Problem requirements =>
Where does the string "screenshot" appear in the listing below? Copy every line where it does.

Supplied material =>
-*-*-

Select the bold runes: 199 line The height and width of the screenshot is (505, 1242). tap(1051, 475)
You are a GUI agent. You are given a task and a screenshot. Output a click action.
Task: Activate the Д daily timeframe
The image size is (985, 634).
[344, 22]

-*-*-

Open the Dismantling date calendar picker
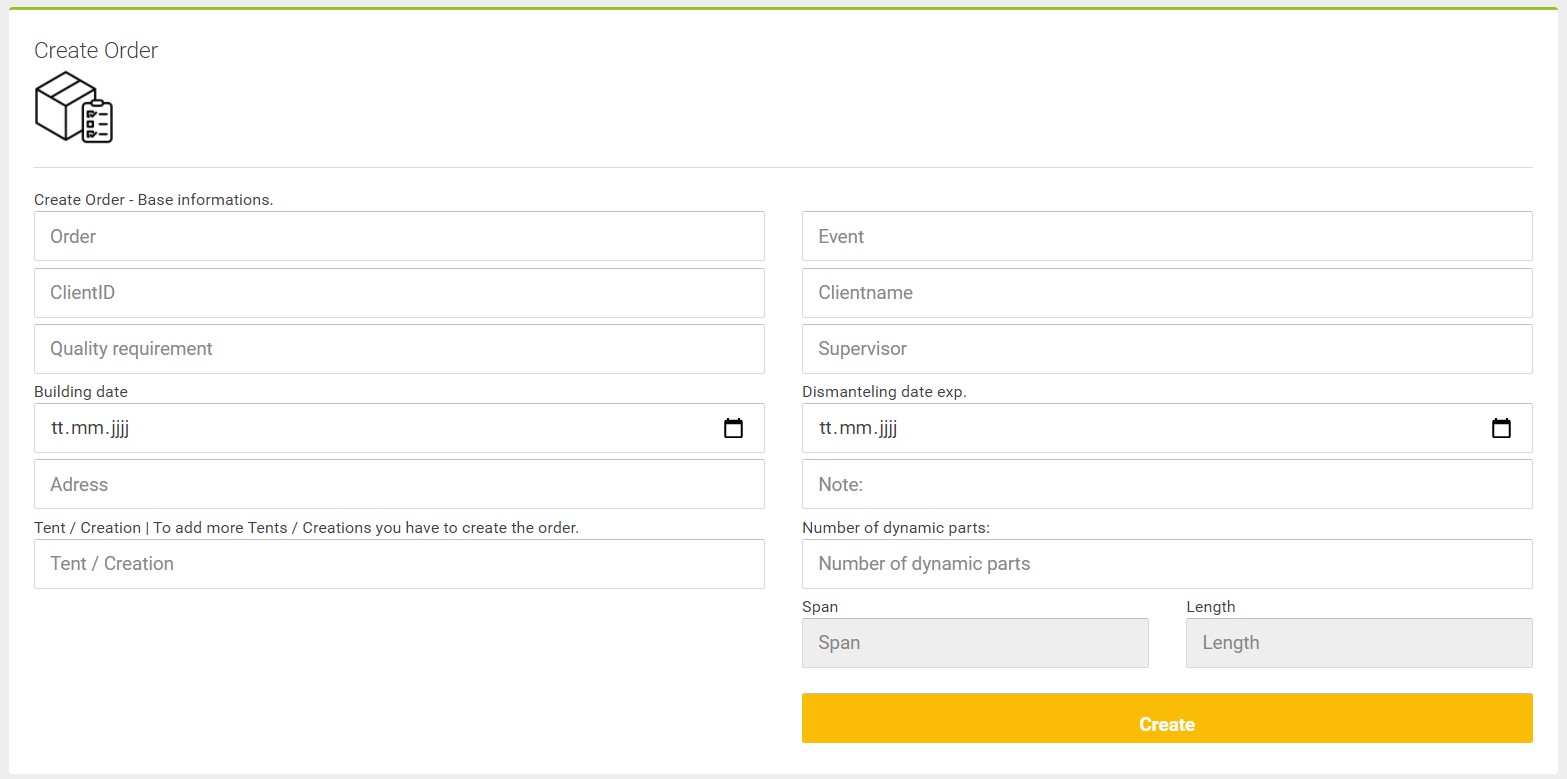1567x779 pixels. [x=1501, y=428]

-*-*-

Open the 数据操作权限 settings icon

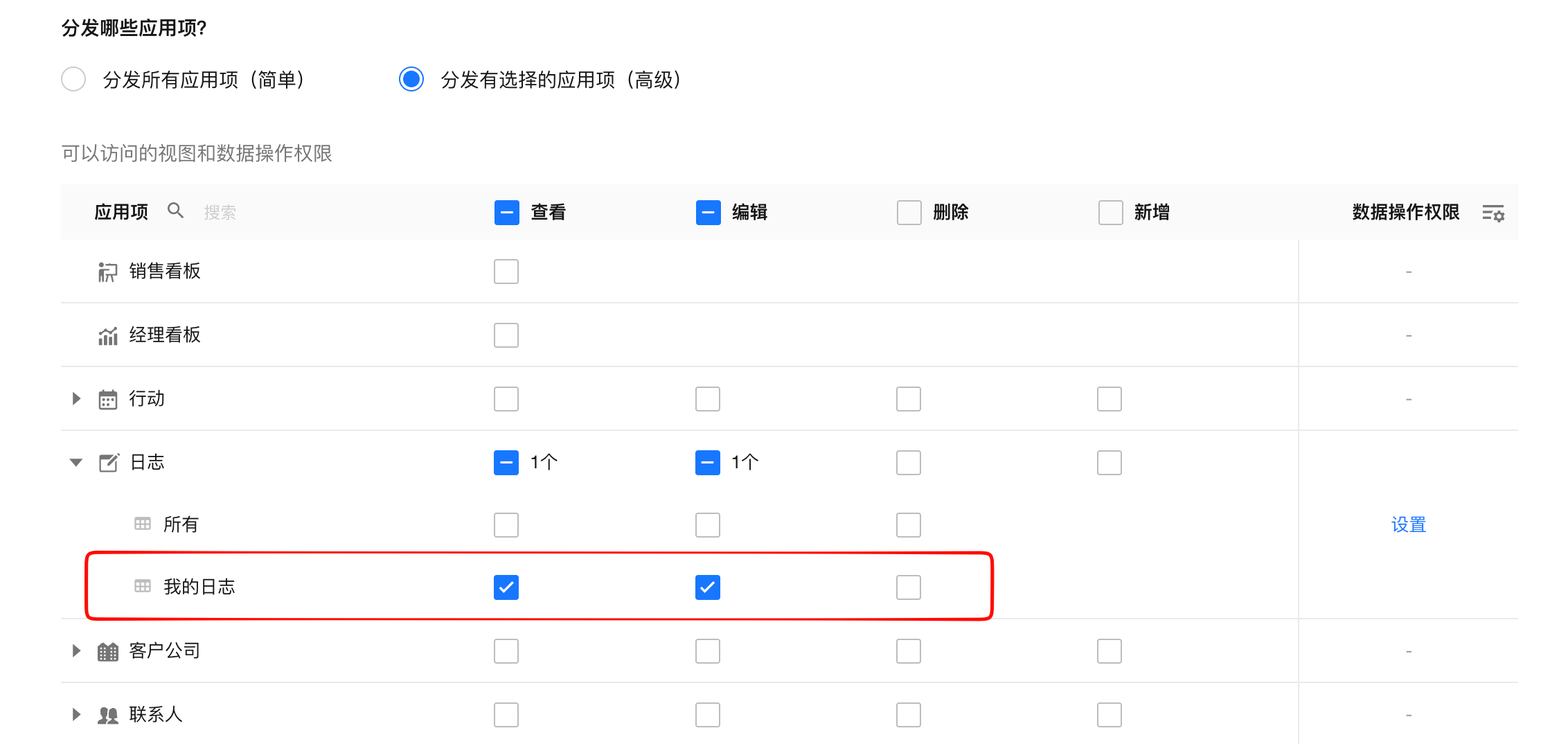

-*-*-

Expected answer =>
Select the bold runes: 199 line The height and width of the screenshot is (505, 1242). tap(1051, 475)
You are a GUI agent. You are given a task and a screenshot. Output a click action.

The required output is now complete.